EXTRACTED INFORMATION
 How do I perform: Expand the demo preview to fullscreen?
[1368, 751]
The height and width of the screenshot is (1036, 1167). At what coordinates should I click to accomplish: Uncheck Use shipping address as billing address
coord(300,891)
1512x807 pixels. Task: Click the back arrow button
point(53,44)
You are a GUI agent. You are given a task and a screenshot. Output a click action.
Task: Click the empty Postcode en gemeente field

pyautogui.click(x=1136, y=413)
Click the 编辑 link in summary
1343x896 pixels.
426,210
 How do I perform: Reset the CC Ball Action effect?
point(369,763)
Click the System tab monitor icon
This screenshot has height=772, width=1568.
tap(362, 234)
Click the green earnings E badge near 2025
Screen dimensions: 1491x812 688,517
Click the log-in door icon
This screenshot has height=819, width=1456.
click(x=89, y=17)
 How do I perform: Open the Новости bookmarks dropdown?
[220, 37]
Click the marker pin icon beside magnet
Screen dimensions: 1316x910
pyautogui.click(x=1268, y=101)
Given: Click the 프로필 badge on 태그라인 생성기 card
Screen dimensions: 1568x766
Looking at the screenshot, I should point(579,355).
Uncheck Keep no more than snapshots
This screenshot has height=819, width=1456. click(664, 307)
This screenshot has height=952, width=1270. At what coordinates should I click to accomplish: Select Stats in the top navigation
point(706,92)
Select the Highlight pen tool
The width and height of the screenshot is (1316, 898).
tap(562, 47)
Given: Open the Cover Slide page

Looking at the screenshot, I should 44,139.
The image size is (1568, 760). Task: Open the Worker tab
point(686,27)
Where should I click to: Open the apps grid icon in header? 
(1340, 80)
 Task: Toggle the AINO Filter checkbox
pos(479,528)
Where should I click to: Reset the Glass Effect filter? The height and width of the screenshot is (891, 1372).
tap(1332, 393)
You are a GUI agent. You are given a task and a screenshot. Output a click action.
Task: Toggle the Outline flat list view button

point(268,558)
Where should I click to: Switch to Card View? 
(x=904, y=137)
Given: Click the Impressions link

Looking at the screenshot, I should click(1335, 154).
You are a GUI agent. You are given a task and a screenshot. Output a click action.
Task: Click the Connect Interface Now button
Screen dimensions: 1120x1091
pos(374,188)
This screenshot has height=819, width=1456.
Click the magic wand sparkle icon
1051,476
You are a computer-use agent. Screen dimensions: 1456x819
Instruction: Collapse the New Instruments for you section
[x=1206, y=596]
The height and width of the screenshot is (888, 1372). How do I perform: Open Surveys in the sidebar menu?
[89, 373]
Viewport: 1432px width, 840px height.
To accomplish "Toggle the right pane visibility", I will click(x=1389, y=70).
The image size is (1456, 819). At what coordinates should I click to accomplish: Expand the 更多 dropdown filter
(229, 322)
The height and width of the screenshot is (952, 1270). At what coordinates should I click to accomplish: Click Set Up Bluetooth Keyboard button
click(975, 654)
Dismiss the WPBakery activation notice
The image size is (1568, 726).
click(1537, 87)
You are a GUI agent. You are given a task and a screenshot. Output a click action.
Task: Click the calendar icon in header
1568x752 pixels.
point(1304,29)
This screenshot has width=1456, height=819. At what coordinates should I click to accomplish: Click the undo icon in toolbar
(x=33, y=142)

ACTIVITY
Each record above has to be set down again, exactly and completely.

RESULT OF THE TASK
 How do I perform: Expand the demo preview to fullscreen?
[1368, 751]
The height and width of the screenshot is (1036, 1167). At what coordinates should I click to accomplish: Uncheck Use shipping address as billing address
coord(300,891)
1512x807 pixels. Task: Click the back arrow button
point(53,44)
You are a GUI agent. You are given a task and a screenshot. Output a click action.
Task: Click the empty Postcode en gemeente field

pyautogui.click(x=1136, y=413)
Click the 编辑 link in summary
1343x896 pixels.
426,210
 How do I perform: Reset the CC Ball Action effect?
point(369,763)
Click the System tab monitor icon
This screenshot has height=772, width=1568.
tap(362, 234)
Click the green earnings E badge near 2025
Screen dimensions: 1491x812 688,517
Click the log-in door icon
This screenshot has height=819, width=1456.
click(x=89, y=17)
 How do I perform: Open the Новости bookmarks dropdown?
[220, 37]
Click the marker pin icon beside magnet
Screen dimensions: 1316x910
pyautogui.click(x=1268, y=101)
Given: Click the 프로필 badge on 태그라인 생성기 card
Screen dimensions: 1568x766
Looking at the screenshot, I should point(579,355).
Uncheck Keep no more than snapshots
This screenshot has height=819, width=1456. click(664, 307)
This screenshot has height=952, width=1270. At what coordinates should I click to accomplish: Select Stats in the top navigation
point(706,92)
Select the Highlight pen tool
The width and height of the screenshot is (1316, 898).
tap(562, 47)
Given: Open the Cover Slide page

Looking at the screenshot, I should 44,139.
The image size is (1568, 760). Task: Open the Worker tab
point(686,27)
Where should I click to: Open the apps grid icon in header? 
(1340, 80)
 Task: Toggle the AINO Filter checkbox
pos(479,528)
Where should I click to: Reset the Glass Effect filter? The height and width of the screenshot is (891, 1372).
tap(1332, 393)
You are a GUI agent. You are given a task and a screenshot. Output a click action.
Task: Toggle the Outline flat list view button

point(268,558)
Where should I click to: Switch to Card View? 
(x=904, y=137)
Given: Click the Impressions link

Looking at the screenshot, I should click(1335, 154).
You are a GUI agent. You are given a task and a screenshot. Output a click action.
Task: Click the Connect Interface Now button
Screen dimensions: 1120x1091
pos(374,188)
This screenshot has height=819, width=1456.
Click the magic wand sparkle icon
1051,476
You are a computer-use agent. Screen dimensions: 1456x819
Instruction: Collapse the New Instruments for you section
[x=1206, y=596]
The height and width of the screenshot is (888, 1372). How do I perform: Open Surveys in the sidebar menu?
[89, 373]
Viewport: 1432px width, 840px height.
To accomplish "Toggle the right pane visibility", I will click(x=1389, y=70).
The image size is (1456, 819). At what coordinates should I click to accomplish: Expand the 更多 dropdown filter
(229, 322)
The height and width of the screenshot is (952, 1270). At what coordinates should I click to accomplish: Click Set Up Bluetooth Keyboard button
click(975, 654)
Dismiss the WPBakery activation notice
The image size is (1568, 726).
click(1537, 87)
You are a GUI agent. You are given a task and a screenshot. Output a click action.
Task: Click the calendar icon in header
1568x752 pixels.
point(1304,29)
This screenshot has width=1456, height=819. At what coordinates should I click to accomplish: Click the undo icon in toolbar
(x=33, y=142)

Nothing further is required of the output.